Миссис Грамбл — вдова. Она производит впечатление почтенной дамы, хотя от нее чем-то сильно пахнет. Она страдает тиком, который ставит в неловкое положение всех, кто встречает ее впервые: каждые полминуты она хватает левой рукой указательный палец правой руки и, гримасничая, сильно сжимает его, отчего этот палец сильно искривился. Я уже привыкла и больше не вздрагиваю (если и вздрагиваю, то нечасто).
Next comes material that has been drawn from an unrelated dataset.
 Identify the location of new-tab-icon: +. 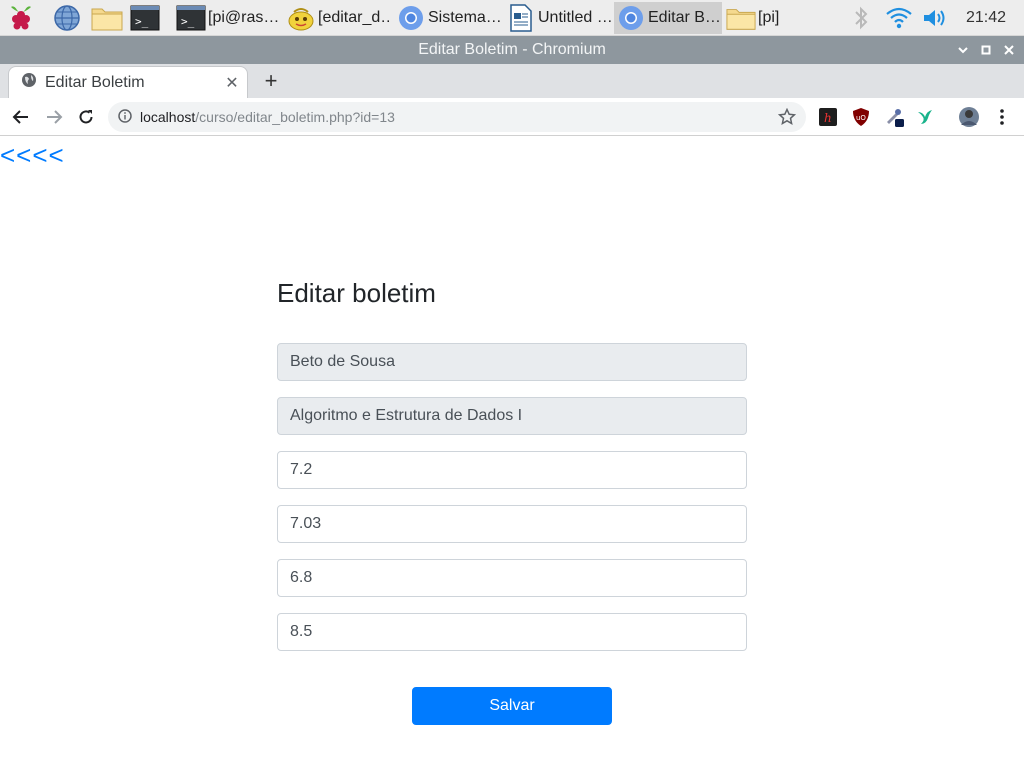
(271, 81).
Пишу Вам из своей комнаты, которую делю с остальными: это общая спальня на тридцать кроватей. Мое место отгорожено занавеской, что дает мне немного личного пространства. На пансионе у миссис Грамбл находятся шестьдесят девочек. Возможно, Вас удивит, что кроватей всего тридцать, но объяснение очень простое: каждая кровать рассчитана на двоих.